GIVEN PROBLEM
Return, unchanged, the rows below that run from the line containing "Select the Command Prompt taskbar icon" through the line containing "coord(173,127)", including both of those lines.

#### RECORDS FOR THIS TASK ####

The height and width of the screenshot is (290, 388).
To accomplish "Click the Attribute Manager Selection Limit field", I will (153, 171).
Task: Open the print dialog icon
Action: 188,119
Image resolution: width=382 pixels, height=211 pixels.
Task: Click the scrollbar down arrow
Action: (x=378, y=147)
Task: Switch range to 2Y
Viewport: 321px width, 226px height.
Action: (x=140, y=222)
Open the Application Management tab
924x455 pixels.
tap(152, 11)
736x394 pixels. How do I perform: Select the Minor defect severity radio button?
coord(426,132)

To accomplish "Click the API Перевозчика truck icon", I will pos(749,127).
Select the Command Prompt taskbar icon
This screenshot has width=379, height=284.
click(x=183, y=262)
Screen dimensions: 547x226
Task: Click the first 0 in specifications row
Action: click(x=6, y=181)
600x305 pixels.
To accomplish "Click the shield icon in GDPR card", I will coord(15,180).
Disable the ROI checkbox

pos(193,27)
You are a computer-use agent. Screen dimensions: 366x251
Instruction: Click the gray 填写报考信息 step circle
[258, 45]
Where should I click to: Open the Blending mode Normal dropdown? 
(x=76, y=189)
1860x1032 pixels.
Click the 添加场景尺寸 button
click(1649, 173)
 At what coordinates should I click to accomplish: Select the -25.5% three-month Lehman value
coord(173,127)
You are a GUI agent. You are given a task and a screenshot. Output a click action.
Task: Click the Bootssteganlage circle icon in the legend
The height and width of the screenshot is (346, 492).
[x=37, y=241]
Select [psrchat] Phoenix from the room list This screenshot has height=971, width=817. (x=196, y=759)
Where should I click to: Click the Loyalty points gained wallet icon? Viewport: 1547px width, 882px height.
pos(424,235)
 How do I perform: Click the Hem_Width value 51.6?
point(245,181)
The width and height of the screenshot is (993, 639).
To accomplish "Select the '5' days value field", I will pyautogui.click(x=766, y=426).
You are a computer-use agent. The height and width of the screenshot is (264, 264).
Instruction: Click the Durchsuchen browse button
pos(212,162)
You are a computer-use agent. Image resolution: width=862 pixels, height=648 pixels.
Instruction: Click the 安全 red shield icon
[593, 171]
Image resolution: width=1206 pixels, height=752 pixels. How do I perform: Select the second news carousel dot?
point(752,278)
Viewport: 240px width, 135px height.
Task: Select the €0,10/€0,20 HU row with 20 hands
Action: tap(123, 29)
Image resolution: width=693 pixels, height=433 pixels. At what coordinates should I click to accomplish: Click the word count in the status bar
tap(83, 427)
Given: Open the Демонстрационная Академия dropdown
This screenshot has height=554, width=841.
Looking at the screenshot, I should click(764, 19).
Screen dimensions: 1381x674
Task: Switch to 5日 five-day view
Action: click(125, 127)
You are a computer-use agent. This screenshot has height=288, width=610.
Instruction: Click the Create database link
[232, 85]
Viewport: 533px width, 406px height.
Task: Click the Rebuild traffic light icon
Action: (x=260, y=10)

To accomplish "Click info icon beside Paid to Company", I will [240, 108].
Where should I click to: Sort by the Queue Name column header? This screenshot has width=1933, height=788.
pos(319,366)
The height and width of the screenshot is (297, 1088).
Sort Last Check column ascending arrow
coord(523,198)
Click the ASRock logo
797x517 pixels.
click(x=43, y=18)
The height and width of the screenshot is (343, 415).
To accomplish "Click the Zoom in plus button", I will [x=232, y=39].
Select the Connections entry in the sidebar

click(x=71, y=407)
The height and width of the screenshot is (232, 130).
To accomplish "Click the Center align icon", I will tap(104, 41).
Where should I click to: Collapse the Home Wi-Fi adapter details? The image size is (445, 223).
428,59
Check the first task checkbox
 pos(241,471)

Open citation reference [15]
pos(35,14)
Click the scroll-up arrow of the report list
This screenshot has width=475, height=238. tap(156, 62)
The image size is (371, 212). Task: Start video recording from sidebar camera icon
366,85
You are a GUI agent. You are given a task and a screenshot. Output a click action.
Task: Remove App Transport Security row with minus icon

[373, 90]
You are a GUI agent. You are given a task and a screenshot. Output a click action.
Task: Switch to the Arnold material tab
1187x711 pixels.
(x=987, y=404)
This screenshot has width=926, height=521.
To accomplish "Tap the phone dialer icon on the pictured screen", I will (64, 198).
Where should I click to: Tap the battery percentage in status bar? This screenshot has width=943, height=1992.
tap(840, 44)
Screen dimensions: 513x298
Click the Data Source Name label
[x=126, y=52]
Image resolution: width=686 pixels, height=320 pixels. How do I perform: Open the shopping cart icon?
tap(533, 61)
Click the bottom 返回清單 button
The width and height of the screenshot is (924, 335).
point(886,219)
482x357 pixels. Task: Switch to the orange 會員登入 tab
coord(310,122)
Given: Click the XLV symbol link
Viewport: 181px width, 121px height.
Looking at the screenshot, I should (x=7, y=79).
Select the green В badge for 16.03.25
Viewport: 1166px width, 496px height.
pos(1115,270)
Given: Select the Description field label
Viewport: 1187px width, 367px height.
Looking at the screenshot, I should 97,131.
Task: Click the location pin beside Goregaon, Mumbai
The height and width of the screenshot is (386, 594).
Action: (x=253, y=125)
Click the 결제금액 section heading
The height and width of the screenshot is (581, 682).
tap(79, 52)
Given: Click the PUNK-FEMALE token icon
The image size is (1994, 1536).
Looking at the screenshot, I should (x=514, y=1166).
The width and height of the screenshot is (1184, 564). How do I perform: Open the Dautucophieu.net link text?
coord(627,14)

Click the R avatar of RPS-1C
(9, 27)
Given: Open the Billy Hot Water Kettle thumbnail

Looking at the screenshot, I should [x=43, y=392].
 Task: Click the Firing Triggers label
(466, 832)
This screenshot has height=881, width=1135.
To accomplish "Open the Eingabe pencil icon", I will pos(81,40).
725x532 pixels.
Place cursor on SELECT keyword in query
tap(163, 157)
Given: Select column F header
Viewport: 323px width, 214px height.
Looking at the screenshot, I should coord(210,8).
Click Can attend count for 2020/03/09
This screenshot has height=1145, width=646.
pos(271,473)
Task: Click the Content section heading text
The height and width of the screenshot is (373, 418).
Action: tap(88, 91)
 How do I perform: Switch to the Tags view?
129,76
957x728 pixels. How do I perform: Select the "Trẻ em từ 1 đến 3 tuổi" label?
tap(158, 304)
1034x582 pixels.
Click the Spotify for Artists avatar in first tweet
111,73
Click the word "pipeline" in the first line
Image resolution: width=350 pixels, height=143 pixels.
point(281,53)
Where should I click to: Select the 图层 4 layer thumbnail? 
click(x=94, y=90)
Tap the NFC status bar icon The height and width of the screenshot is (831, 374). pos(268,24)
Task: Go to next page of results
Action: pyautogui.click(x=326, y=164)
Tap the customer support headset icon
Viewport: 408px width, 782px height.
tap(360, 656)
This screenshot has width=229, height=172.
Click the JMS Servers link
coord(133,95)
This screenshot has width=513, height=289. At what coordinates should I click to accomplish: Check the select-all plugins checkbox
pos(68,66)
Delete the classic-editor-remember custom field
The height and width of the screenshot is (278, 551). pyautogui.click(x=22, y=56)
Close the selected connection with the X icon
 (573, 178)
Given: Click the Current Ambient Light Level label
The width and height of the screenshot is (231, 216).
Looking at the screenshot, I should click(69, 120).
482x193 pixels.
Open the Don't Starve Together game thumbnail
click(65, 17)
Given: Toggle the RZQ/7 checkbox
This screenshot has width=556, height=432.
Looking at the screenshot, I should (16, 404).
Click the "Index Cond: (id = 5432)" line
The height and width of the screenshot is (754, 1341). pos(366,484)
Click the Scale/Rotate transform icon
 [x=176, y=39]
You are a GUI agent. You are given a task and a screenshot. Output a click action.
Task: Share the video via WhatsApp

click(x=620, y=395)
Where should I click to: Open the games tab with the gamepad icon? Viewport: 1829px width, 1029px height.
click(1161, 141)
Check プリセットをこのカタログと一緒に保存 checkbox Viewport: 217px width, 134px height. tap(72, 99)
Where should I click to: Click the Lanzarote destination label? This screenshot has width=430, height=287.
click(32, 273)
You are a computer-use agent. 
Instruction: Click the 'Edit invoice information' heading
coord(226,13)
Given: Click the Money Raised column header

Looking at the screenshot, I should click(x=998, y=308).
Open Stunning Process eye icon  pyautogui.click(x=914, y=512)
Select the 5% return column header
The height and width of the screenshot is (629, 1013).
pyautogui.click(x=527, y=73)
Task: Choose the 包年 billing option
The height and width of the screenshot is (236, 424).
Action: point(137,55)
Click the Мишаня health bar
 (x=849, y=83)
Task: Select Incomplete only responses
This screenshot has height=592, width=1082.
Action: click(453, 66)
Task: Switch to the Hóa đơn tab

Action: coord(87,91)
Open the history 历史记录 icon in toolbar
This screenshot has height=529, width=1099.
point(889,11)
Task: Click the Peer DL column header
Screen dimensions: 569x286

####

REPLY
Select the Command Prompt taskbar icon
This screenshot has width=379, height=284.
click(x=183, y=262)
Screen dimensions: 547x226
Task: Click the first 0 in specifications row
Action: click(x=6, y=181)
600x305 pixels.
To accomplish "Click the shield icon in GDPR card", I will coord(15,180).
Disable the ROI checkbox

pos(193,27)
You are a computer-use agent. Screen dimensions: 366x251
Instruction: Click the gray 填写报考信息 step circle
[258, 45]
Where should I click to: Open the Blending mode Normal dropdown? 
(x=76, y=189)
1860x1032 pixels.
Click the 添加场景尺寸 button
click(1649, 173)
 At what coordinates should I click to accomplish: Select the -25.5% three-month Lehman value
coord(173,127)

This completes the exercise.